-- MATERIAL PROVIDED follows --
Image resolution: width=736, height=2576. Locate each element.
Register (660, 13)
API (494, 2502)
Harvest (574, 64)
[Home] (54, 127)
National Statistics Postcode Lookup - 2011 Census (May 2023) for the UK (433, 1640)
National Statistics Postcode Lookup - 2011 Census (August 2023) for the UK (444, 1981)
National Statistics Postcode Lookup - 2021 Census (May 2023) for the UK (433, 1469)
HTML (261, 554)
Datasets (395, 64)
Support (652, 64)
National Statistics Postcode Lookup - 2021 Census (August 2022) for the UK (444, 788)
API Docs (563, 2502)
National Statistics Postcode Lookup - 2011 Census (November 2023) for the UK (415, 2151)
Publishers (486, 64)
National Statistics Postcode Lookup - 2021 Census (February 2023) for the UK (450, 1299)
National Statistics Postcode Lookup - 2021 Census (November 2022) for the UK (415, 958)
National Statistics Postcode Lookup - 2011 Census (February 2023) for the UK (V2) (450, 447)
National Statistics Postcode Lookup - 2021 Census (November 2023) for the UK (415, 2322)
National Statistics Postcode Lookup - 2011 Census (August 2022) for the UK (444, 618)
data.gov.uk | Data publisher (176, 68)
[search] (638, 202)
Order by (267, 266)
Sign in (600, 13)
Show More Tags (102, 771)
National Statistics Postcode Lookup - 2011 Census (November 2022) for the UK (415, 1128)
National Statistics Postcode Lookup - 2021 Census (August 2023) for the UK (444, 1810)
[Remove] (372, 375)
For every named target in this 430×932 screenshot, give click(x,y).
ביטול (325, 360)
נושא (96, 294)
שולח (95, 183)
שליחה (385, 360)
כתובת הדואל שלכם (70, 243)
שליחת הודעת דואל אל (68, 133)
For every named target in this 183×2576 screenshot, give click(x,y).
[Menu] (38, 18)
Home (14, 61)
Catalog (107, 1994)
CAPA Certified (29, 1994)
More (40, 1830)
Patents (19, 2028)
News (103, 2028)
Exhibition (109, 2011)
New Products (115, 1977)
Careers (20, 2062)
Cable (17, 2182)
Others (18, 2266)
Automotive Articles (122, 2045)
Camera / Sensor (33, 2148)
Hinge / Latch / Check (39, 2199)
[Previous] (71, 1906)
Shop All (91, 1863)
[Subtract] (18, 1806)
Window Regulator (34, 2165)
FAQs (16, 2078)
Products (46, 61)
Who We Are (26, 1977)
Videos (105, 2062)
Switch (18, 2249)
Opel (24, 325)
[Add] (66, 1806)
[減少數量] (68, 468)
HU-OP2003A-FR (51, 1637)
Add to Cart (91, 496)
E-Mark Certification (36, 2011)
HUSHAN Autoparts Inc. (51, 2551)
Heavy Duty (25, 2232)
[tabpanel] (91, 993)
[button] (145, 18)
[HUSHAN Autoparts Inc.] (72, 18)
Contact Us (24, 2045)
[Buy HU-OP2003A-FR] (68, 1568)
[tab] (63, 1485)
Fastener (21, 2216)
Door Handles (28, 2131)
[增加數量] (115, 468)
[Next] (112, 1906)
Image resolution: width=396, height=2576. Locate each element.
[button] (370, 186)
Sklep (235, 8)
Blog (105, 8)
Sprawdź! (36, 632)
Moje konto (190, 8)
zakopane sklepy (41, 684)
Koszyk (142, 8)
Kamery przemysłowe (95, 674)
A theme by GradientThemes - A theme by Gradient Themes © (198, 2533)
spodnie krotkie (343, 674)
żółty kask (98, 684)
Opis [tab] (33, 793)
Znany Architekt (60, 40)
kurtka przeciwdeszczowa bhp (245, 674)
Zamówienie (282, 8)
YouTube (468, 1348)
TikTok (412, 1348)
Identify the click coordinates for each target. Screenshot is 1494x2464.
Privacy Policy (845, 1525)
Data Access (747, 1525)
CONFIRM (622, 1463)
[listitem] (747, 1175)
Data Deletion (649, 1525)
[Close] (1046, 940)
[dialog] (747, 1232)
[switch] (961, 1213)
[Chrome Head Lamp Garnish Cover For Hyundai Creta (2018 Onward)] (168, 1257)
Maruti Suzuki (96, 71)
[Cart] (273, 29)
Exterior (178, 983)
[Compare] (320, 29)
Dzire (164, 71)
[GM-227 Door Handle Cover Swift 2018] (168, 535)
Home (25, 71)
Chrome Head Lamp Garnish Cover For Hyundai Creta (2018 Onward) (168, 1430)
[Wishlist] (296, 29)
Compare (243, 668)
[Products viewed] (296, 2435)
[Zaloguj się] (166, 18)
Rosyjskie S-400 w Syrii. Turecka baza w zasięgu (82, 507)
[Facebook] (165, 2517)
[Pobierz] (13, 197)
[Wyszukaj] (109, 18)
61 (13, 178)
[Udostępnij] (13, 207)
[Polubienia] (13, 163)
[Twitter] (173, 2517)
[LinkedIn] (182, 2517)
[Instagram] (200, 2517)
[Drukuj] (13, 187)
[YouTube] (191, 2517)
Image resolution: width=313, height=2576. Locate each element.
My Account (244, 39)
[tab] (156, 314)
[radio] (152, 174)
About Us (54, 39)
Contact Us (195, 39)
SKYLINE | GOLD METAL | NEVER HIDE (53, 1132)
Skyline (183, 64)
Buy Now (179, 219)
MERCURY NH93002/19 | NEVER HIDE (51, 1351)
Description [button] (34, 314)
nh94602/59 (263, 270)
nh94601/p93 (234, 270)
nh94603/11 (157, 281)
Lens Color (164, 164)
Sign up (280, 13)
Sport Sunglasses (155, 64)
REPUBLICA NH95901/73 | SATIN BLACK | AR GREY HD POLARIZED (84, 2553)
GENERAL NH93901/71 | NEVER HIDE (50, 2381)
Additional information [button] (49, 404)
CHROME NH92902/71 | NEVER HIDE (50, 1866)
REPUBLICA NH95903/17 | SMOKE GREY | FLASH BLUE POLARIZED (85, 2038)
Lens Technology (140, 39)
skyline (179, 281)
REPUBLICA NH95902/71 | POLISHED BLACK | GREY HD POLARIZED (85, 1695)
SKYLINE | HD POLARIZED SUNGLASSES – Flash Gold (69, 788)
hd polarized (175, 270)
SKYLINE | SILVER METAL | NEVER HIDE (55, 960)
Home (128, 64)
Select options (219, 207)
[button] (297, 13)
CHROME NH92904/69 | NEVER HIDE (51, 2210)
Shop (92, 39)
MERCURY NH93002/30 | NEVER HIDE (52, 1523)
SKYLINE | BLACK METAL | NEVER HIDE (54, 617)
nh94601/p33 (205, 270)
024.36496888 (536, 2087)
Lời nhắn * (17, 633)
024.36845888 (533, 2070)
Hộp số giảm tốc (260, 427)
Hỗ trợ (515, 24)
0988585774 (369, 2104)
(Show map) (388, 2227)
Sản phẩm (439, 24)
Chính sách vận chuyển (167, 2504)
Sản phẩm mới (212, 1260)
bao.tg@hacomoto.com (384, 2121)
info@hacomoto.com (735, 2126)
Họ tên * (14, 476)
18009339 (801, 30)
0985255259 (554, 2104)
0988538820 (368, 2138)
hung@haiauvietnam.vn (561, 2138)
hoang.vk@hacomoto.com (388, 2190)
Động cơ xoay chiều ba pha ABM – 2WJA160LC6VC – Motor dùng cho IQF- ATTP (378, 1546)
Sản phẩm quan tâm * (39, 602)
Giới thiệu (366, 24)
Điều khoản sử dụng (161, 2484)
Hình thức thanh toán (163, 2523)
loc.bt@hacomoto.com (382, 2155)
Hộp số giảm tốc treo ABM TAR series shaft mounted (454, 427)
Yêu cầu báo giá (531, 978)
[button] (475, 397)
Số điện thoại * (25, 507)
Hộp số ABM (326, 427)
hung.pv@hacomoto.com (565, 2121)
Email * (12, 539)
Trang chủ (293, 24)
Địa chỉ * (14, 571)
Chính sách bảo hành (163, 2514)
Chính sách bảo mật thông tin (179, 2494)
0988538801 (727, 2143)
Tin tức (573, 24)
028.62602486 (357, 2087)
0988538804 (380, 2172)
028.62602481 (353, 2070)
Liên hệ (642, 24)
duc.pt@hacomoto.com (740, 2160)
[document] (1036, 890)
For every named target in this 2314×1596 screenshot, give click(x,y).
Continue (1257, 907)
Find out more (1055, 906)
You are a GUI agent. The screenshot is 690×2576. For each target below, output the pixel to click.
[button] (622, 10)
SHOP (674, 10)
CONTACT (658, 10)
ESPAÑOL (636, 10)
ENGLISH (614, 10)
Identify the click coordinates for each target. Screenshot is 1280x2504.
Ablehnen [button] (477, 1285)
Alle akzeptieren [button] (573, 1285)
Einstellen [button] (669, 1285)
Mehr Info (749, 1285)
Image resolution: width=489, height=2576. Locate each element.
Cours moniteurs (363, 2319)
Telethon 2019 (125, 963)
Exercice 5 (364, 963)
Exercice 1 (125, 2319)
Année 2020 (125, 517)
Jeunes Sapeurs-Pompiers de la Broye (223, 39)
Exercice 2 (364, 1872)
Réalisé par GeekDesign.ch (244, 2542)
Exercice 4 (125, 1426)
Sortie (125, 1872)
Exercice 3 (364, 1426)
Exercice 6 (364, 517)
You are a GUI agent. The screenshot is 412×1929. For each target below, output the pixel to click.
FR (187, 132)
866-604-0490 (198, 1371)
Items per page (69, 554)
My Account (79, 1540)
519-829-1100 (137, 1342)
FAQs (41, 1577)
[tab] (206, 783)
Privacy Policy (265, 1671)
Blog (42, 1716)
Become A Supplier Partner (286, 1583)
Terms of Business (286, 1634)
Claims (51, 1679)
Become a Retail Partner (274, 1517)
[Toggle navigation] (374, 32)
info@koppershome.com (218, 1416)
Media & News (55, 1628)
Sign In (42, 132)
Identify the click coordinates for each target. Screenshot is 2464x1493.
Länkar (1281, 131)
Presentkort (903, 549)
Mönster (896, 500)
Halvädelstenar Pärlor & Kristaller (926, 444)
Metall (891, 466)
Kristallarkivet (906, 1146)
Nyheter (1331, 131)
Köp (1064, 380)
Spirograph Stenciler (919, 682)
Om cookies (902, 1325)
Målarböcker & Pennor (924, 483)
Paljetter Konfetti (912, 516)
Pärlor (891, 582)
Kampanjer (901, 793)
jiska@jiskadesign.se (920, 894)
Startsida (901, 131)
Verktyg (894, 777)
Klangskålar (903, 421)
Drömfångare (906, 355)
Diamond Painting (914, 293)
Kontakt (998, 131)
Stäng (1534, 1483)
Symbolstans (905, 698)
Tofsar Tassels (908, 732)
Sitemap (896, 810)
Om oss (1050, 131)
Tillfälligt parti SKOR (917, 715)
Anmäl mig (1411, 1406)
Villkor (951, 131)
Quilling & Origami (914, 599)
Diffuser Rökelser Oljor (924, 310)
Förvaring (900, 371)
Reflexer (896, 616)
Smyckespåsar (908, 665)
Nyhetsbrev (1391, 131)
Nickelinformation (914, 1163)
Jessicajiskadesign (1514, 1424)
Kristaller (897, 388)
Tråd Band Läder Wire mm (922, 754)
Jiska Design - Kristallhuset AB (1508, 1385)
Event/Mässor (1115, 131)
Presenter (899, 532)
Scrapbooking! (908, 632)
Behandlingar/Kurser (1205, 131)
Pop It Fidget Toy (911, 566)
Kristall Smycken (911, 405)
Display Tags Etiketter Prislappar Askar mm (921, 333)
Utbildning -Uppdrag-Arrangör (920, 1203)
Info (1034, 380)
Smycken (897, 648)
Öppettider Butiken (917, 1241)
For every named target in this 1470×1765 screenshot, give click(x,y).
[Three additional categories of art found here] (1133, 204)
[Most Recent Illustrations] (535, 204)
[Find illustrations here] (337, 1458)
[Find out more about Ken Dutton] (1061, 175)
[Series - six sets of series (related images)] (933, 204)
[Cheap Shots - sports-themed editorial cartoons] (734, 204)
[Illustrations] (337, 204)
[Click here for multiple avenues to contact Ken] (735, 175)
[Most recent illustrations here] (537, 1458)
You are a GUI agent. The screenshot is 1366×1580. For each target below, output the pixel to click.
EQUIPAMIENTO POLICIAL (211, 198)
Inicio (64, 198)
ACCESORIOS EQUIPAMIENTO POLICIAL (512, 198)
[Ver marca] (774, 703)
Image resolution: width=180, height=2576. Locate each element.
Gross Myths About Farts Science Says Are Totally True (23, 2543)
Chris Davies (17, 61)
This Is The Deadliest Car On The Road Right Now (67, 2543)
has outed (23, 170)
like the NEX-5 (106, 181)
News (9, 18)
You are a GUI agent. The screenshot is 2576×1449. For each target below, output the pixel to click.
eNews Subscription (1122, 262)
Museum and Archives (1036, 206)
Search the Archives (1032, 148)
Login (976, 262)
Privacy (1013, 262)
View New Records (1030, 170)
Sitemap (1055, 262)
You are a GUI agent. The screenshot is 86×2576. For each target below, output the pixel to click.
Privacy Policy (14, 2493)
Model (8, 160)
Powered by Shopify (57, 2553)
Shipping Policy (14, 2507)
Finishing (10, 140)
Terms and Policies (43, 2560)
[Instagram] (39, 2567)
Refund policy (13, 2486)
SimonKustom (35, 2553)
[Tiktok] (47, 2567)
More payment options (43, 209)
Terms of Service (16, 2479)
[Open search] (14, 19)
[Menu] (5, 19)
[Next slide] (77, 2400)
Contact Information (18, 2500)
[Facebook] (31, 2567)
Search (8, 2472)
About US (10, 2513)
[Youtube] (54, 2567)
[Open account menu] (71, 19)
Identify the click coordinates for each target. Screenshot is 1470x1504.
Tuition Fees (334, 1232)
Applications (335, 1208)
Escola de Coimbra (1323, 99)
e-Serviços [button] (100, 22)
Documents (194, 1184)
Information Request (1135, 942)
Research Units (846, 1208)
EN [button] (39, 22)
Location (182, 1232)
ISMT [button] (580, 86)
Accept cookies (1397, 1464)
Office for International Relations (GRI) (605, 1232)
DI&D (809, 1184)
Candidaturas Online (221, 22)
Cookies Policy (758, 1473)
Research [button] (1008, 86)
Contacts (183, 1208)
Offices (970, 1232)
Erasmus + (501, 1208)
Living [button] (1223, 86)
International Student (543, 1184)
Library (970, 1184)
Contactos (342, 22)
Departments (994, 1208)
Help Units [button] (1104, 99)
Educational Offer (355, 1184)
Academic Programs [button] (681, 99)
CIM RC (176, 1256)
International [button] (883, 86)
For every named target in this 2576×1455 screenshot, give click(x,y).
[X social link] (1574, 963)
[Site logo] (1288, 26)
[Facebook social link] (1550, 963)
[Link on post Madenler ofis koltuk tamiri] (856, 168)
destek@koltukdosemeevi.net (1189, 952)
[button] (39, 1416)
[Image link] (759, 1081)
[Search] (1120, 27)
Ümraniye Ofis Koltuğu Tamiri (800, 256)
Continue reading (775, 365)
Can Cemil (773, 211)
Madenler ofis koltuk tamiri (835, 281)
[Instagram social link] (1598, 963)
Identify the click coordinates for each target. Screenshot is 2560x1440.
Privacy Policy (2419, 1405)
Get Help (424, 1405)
-- MATERIAL PROVIDED concluded --
WHAT THE EXERCISE ASKS: Reproduce word for word the lines of the records above, beginning at the first and ending with the line where "Publishers (486, 64)" appears, and nothing past it.

TASK RESPONSE:
Image resolution: width=736, height=2576. Locate each element.
Register (660, 13)
API (494, 2502)
Harvest (574, 64)
[Home] (54, 127)
National Statistics Postcode Lookup - 2011 Census (May 2023) for the UK (433, 1640)
National Statistics Postcode Lookup - 2011 Census (August 2023) for the UK (444, 1981)
National Statistics Postcode Lookup - 2021 Census (May 2023) for the UK (433, 1469)
HTML (261, 554)
Datasets (395, 64)
Support (652, 64)
National Statistics Postcode Lookup - 2021 Census (August 2022) for the UK (444, 788)
API Docs (563, 2502)
National Statistics Postcode Lookup - 2011 Census (November 2023) for the UK (415, 2151)
Publishers (486, 64)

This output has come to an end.